___ Trecho do documento
Mostra SP 2020 - 22 de Outubro a 04 de Novembro
Por Cristiane Costa, Editora e blogueira crítica de Cinema, especialista em Comunicação
Presente na Mostra SP como um dos destaques da Perspectiva Internacional, o documentário ativista Bem-vindo à Chechênia (Welcome to Chechnya, 2020), dirigido por David France, denuncia a violência contra pessoas LGBTQ+ na Chechênia, uma das Repúblicas que constituem a Rússia. É um corajoso e contundente trabalho investigativo a respeito da brutalidade sofrida por essas vítimas, que são obrigadas a abandonar suas casas, se esconderem na clandestinidade e viverem sob medo, ameaça e insegurança.
É um documentário que revela variadas facetas do autoritarismo do governo Checheno, cujo atual presidente, Ramzan Kadyrov, é um fundamentalista e protegido do chefe de governo da Rússia, Vladimir Putin. Embora em notícias globais, especulou-se que a Chechênia não age violentamente contra o público LGBTQ+, o documentário escancara a realidade dos fatos, mostrando que há um forte preconceito desse governo que autoriza ação policial, perseguição e violência institucionalizadas, chegando a afetar familiares das vítimas.
Na sua estrutura, tanto em roteiro como em direção, além dos depoimentos de ativistas e vítimas e cenas reais de violência, o documentário é de um singular e competente resultado dentro desse campo temático e investigativo. Com montagem, texto e ritmos muito bem articulados na investigação e denúncias, mesclando bem os relatos pessoais e o ativismo da rede em ação ( com câmera na mão e/ou escondida), a realização do registro jornalístico é de uma qualidade ímpar.
______
___ Dados extraídos
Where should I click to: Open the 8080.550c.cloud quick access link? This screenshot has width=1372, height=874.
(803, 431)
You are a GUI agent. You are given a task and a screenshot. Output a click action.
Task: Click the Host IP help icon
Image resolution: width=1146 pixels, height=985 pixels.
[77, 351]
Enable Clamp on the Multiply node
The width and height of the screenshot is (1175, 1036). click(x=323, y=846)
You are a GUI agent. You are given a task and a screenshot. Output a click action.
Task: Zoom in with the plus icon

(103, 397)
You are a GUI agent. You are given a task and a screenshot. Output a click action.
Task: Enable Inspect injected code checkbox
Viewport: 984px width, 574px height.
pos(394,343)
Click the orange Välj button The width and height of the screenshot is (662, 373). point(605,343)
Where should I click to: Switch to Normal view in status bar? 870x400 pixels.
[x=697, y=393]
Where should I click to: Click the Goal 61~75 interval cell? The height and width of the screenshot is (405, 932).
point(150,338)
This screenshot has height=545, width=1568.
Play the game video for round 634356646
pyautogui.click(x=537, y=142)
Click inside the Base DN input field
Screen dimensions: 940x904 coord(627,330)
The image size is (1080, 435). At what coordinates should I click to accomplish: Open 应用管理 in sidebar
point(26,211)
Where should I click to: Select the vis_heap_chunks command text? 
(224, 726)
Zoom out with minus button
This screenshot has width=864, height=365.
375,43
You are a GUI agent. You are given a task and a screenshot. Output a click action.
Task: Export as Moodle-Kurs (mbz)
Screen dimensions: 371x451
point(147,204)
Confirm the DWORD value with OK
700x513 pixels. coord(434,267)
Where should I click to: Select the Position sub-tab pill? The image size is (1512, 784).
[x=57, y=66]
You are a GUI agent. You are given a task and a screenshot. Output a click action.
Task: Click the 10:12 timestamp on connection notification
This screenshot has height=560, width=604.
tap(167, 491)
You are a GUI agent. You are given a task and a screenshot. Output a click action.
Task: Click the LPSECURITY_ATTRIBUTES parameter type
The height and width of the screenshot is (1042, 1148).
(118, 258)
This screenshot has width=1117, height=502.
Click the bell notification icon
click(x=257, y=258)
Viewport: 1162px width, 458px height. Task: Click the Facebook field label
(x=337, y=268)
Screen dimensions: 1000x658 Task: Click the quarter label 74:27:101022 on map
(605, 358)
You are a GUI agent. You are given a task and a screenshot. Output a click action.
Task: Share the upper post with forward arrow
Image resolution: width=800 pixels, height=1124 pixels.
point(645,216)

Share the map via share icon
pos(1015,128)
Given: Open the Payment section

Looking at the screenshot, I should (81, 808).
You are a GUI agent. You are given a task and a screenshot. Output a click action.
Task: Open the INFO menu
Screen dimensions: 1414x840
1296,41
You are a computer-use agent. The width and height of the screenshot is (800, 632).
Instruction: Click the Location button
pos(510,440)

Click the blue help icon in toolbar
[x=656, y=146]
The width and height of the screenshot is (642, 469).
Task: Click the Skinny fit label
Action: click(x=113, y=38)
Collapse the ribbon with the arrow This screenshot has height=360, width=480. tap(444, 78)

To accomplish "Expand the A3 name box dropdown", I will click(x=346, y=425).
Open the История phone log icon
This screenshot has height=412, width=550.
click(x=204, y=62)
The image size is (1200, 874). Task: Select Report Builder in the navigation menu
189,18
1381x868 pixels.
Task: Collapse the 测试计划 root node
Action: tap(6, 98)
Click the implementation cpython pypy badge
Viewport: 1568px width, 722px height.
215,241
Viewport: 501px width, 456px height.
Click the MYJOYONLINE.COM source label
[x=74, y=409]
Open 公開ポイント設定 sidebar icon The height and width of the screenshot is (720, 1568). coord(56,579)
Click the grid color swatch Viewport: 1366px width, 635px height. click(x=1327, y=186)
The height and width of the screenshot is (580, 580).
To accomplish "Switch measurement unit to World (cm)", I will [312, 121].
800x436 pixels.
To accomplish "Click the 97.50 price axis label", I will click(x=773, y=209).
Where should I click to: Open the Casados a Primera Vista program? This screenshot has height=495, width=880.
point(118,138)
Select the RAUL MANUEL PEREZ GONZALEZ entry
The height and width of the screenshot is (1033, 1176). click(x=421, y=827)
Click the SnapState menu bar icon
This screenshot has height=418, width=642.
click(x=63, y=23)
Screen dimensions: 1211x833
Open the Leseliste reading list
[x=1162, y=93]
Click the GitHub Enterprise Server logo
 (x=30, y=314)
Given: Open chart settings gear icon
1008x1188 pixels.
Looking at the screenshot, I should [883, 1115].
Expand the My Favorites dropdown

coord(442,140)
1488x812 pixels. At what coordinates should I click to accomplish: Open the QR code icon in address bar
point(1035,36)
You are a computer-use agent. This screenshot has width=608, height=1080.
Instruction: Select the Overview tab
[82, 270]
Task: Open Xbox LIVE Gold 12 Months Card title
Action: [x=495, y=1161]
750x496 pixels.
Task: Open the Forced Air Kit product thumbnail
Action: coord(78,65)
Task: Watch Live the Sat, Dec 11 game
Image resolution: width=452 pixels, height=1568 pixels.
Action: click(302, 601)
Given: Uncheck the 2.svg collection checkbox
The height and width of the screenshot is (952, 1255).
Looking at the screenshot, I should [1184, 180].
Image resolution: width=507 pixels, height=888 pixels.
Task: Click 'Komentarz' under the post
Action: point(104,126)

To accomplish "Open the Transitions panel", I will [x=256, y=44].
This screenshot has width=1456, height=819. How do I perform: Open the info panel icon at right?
______
Objetivo 1:
Reescreva o trecho da resenha sobre Bem-vindo à Chechênia de "Mostra SP 2020" a "ameaça e insegurança.", trocando "corajoso" por "ousado".
Objetivo 2:
Com base na resenha sobre Bem-vindo à Chechênia, responda:
(a) Quem dirigiu o documentário?
(b) Segundo a resenha, quem é o atual presidente da Chechênia?
(c) Em que período ocorreu a Mostra SP 2020?

Resolução comentada 1:
Mostra SP 2020 - 22 de Outubro a 04 de Novembro
Por Cristiane Costa, Editora e blogueira crítica de Cinema, especialista em Comunicação
Presente na Mostra SP como um dos destaques da Perspectiva Internacional, o documentário ativista Bem-vindo à Chechênia (Welcome to Chechnya, 2020), dirigido por David France, denuncia a violência contra pessoas LGBTQ+ na Chechênia, uma das Repúblicas que constituem a Rússia. É um ousado e contundente trabalho investigativo a respeito da brutalidade sofrida por essas vítimas, que são obrigadas a abandonar suas casas, se esconderem na clandestinidade e viverem sob medo, ameaça e insegurança.

Resolução comentada 2:
(a) David France.
(b) Ramzan Kadyrov.
(c) De 22 de outubro a 4 de novembro.